Kurze Übung A: Kannst du in den Zeilen unten alles von der Zeile mit „You are a GUI“ bis zum Ende der Zeilen noch einmal wiedergeben und dabei „screenshot“ gegen „screen capture“ austauschen? Die Bilder lass bitte weg.

----- Vorliegender Text -----

Hans Martz: Was ist ihr größtes Ziel als Weinexperte?

Markus Del Monego: Menschen mit Wein ein bisschen glücklicher zu machen!

Hans Martz: Welches war die für Sie wichtigste Auszeichnung?

Markus Del Monego: Die beiden wichtigsten Auszeichnungen sind für mich der Sommelier-Weltmeister und der Master of Wine. Diese beiden Titel zu werten ist jedoch schwierig, denn die Sommelier-Weltmeisterschaft ist die anspruchsvollste Herausforderung der gastronomischen Welt, während die Prüfung zum Master of Wine in der Weinwelt die vermutlich schwierigste Aufgabe ist und detailliertes Wissen über Wein (Geschichte, Önologie, Anbaugebiete, Terroir, Rebsorten, sensorische Aspekte) verlangt.

Hans Martz: Sie haben einmal gesagt: „Wein ist meine Leidenschaft“. Was war der Auslöser dafür, dass Sie Sommelier geworden sind?

Markus Del Monego: Das war ein Ferienjob im Mövenpick-Restaurant in Weil am Rhein 1983. Als ein amerikanischer Gast eine Flasche besten Rotweins mit Zucker „verbessern“ wollte, war ich so geschockt, dass ich ihn nicht mehr bedienen wollte. Die Restaurantleiterin wies mich aber auf die unterschiedlichen Geschmackspräferenzen der Menschen hin und versprach mir ein Weinseminar, sollte der Gast das Restaurant zufrieden verlassen. Das Versprechen hat sie eingelöst und von dem Moment an bin ich der Faszination für dieses Thema erlegen. 

 

Hans Martz und Markus Del Monego auf der Suche nach einem guten Rotwein

 

Hans Martz: Gibt es etwas, dass sie heute in ihrem Leben anders machen würden?

Markus Del Monego (überlegt lange): Was meinen Beruf und meine Partnerschaft angeht, sicher nicht und die beruflichen großen Entscheidungen würde ich heute auch ähnlich treffen. Aber wenn ich mehr Zeit hätte, würde ich mich gerne mehr mit der Kunst, der Kultur und der Musik beschäftigen.

Hans Martz: Del Monego, das hört sich nach italienischen Wurzeln an. Stimmt das?

Markus Del Monego: Ja, mein Urgroßvater ist 1906 aus einer kleinen Provinz nördlich von Venedig, aus Belluno/Dolomiten, nach Deutschland ausgewandert.

-----

Kurze Übung B: Welche Bereiche des Wissens über Wein verlangt laut dem Interview die Prüfung zum Master of Wine?

----- Vorliegendes Material -----

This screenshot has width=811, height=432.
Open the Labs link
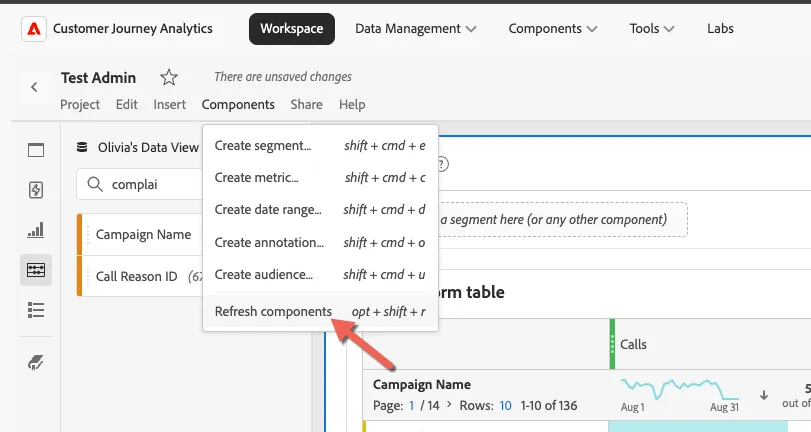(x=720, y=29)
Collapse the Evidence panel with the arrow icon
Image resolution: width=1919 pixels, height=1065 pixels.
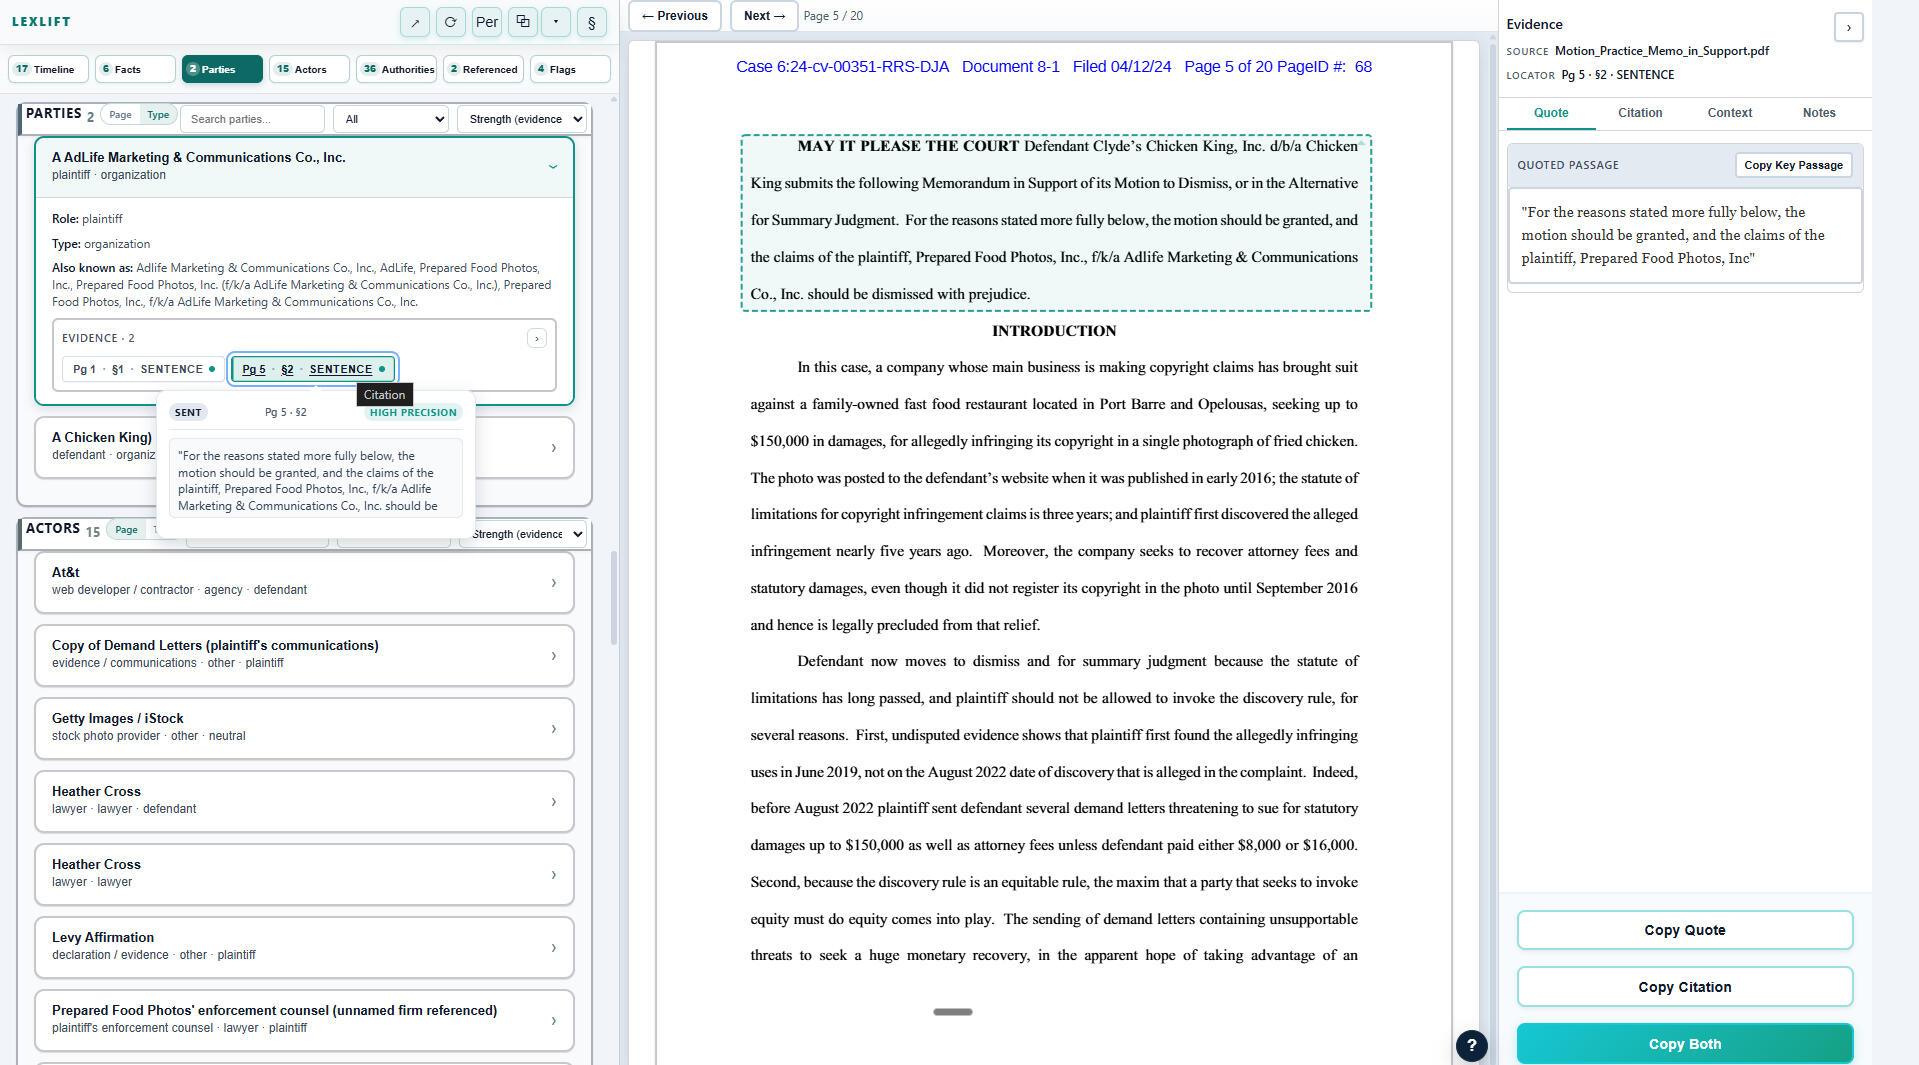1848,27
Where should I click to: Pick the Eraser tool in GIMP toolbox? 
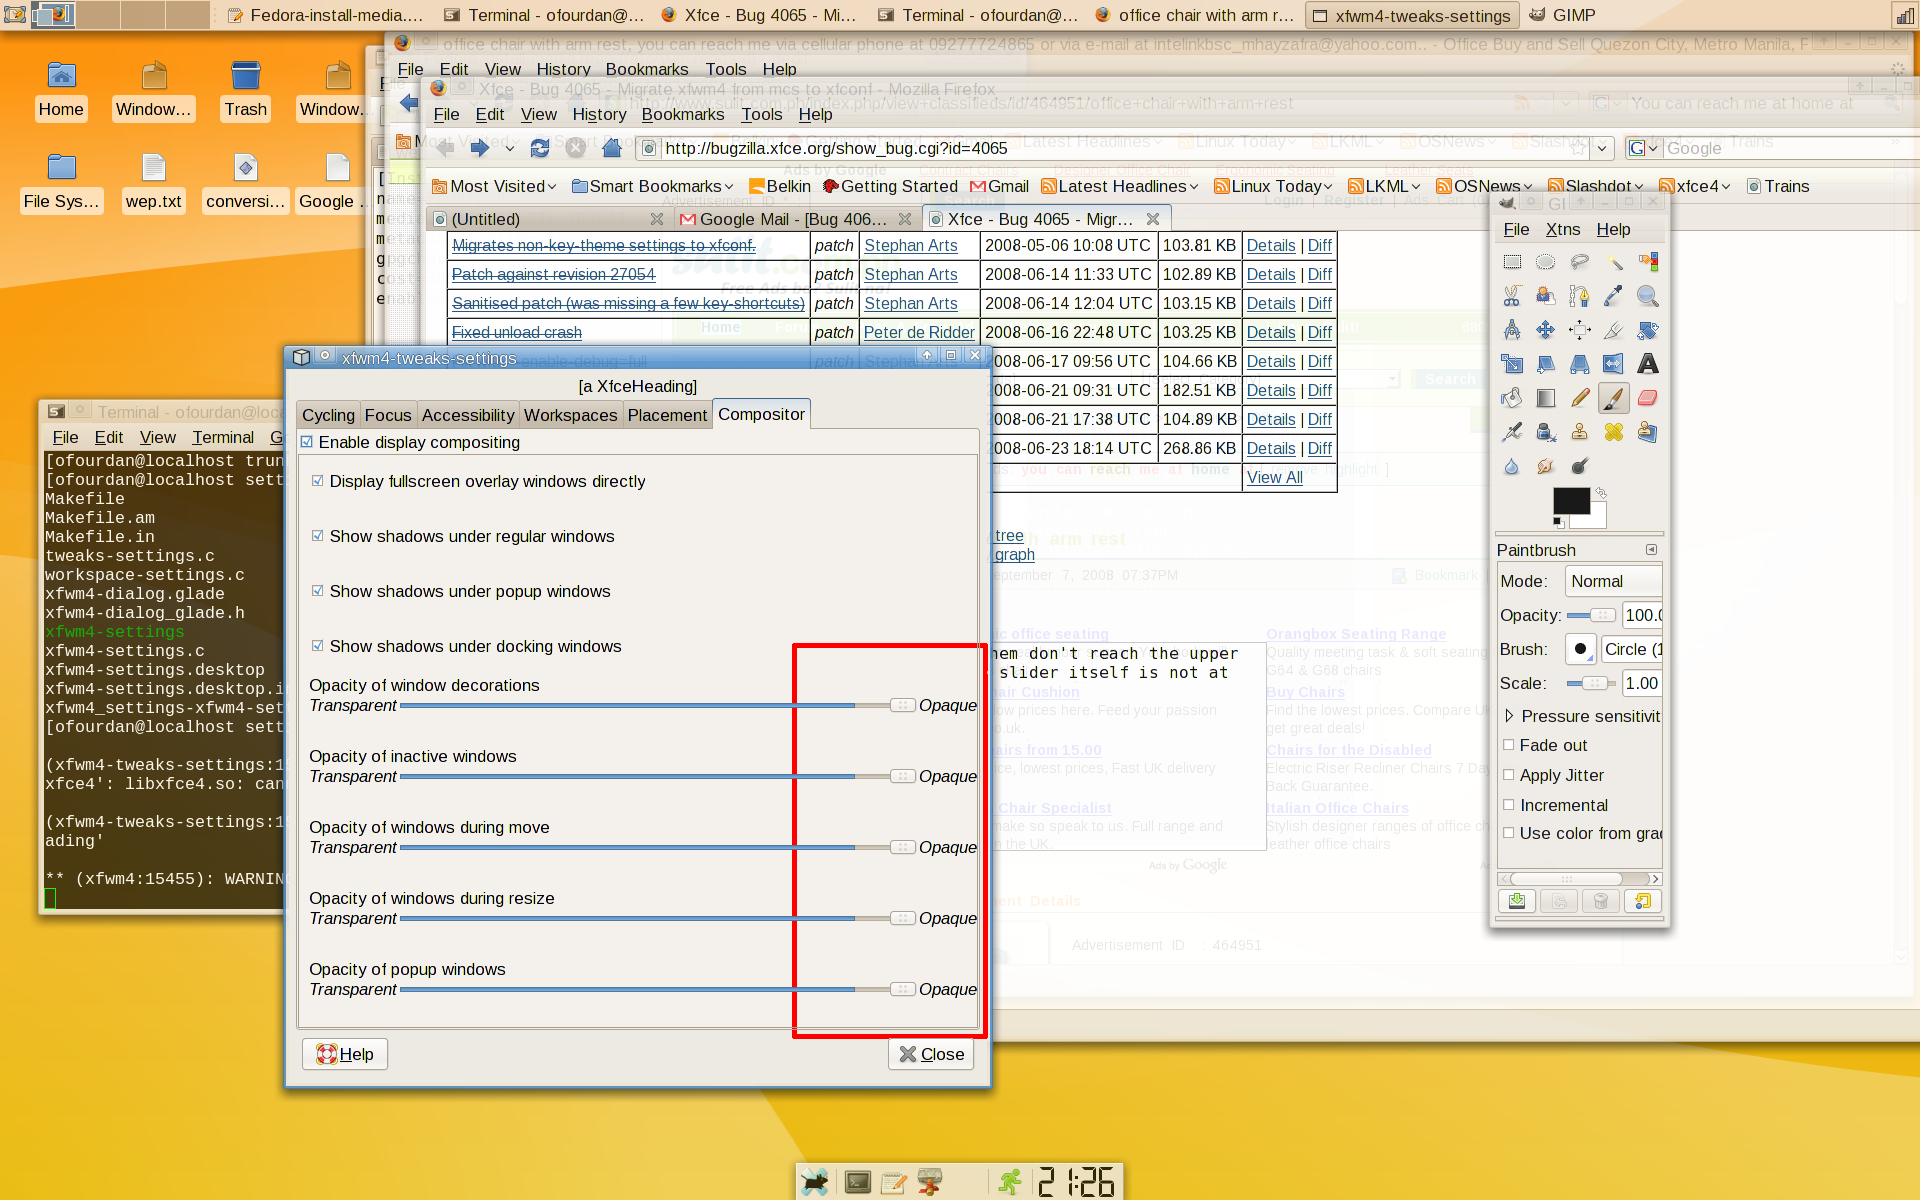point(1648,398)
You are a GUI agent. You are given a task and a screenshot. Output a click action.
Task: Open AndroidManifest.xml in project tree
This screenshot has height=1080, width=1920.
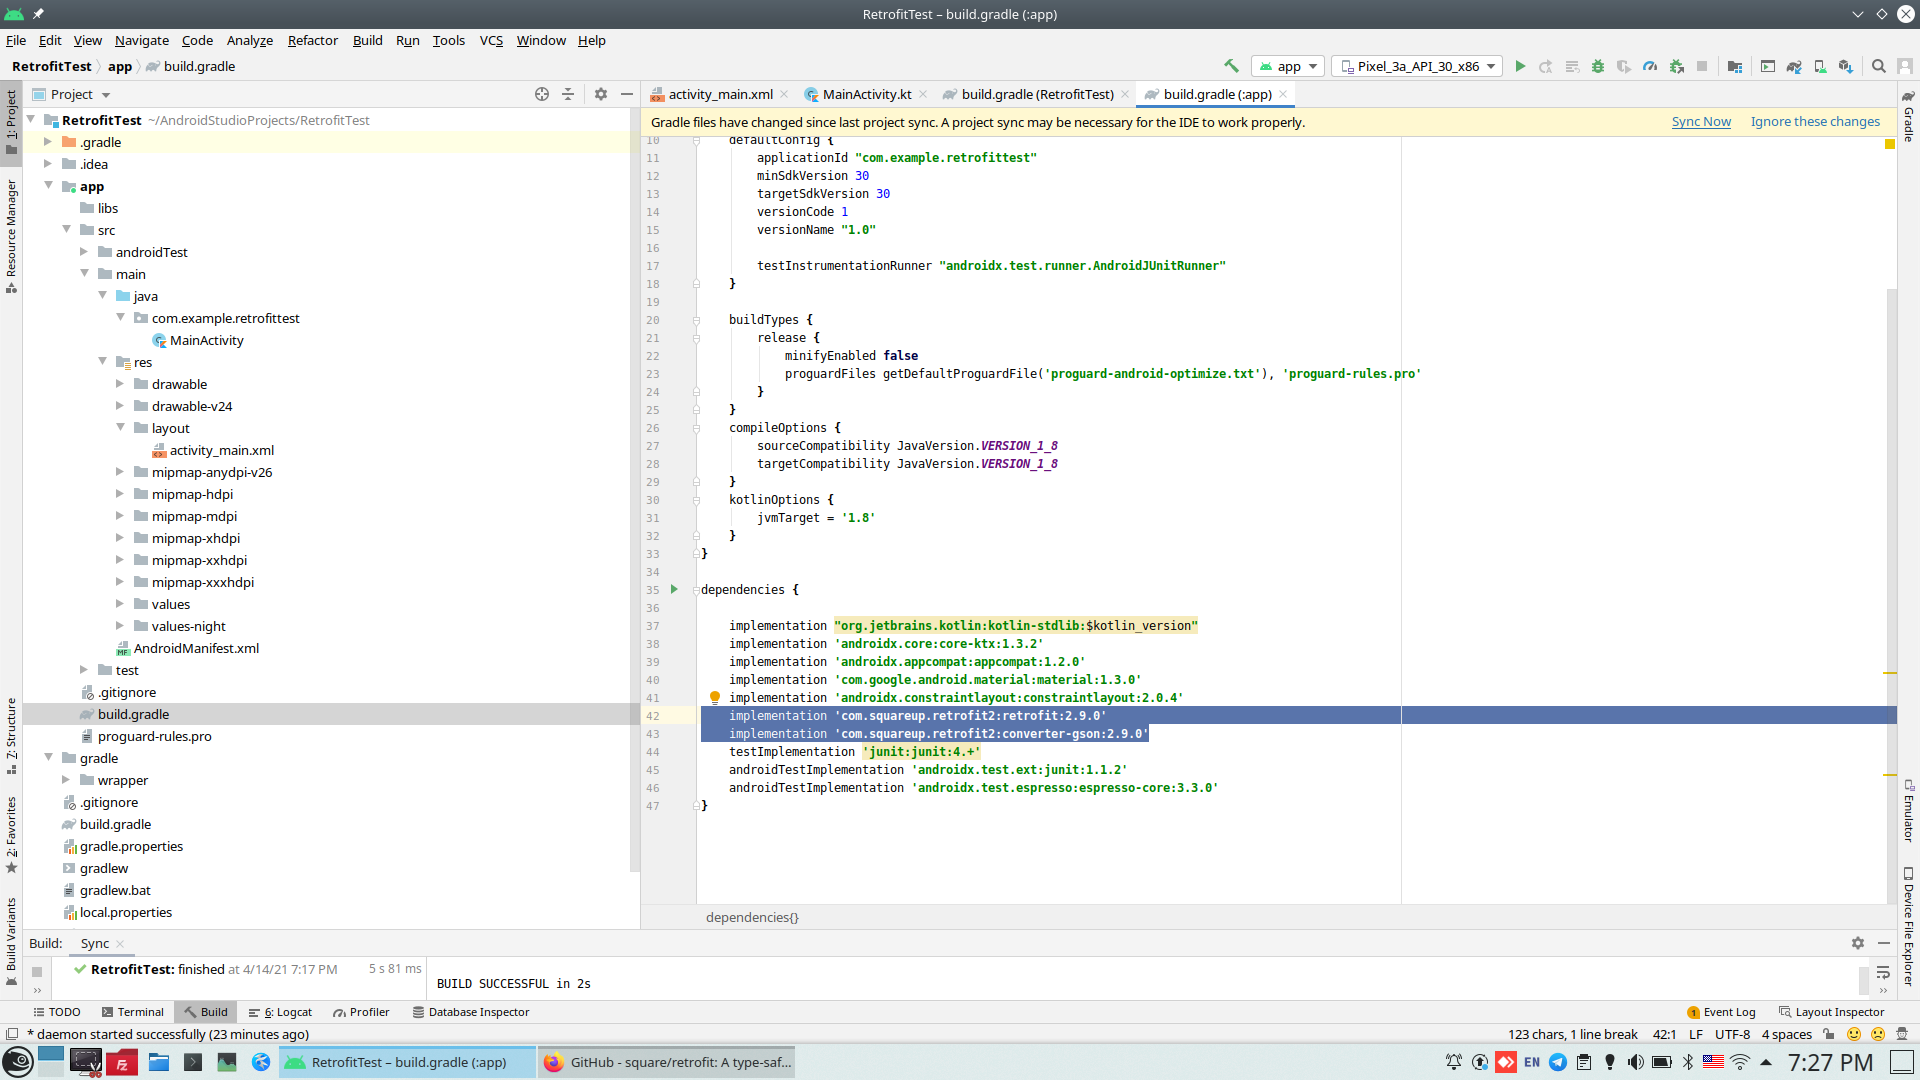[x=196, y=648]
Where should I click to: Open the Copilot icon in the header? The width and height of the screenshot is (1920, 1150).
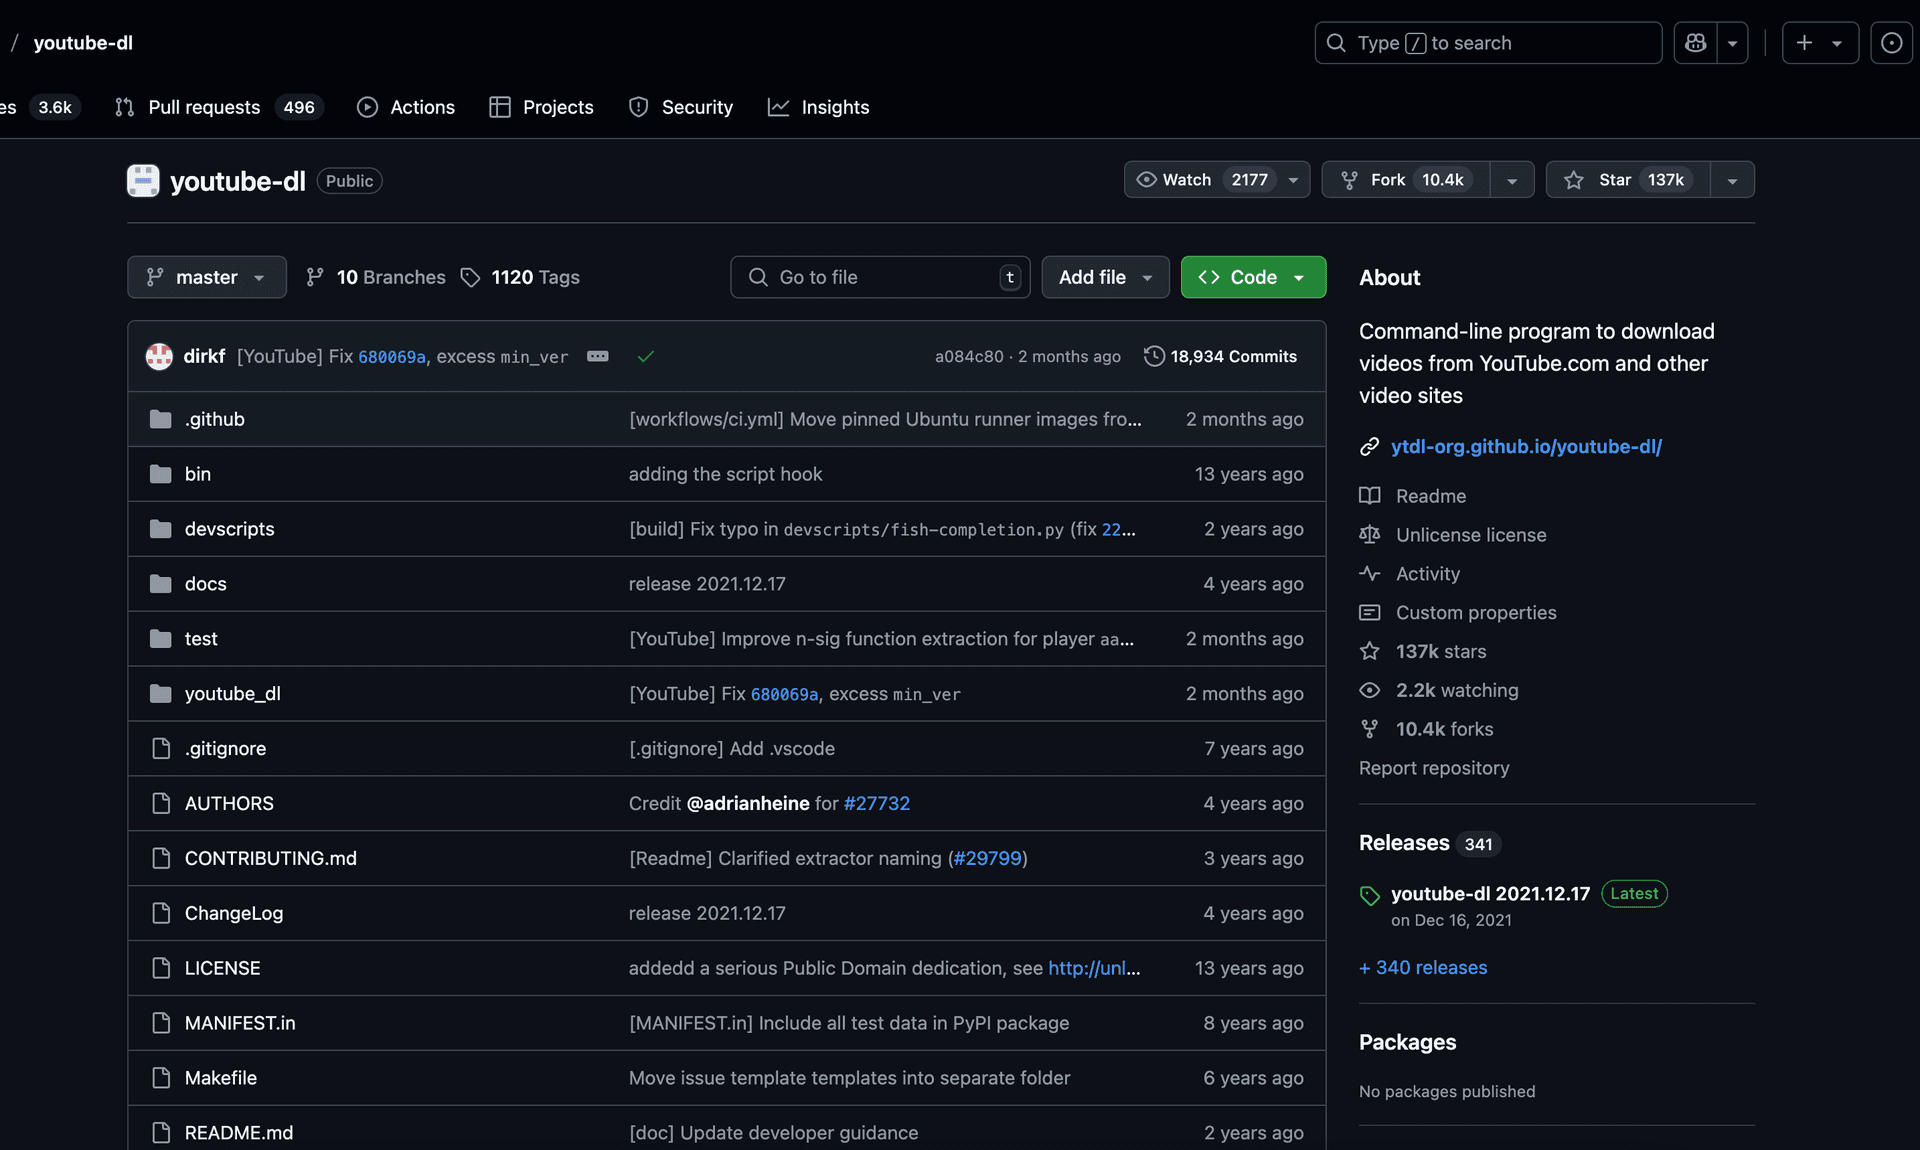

-----

Antwort A:
You are a GUI agent. You are given a task and a screen capture. Output a click action.
Task: Open AndroidManifest.xml in project tree
This screen capture has height=1080, width=1920.
[x=196, y=648]
Where should I click to: Open the Copilot icon in the header? The width and height of the screen capture is (1920, 1150).

Antwort B:
- Geschichte
- Önologie
- Anbaugebiete
- Terroir
- Rebsorten
- sensorische Aspekte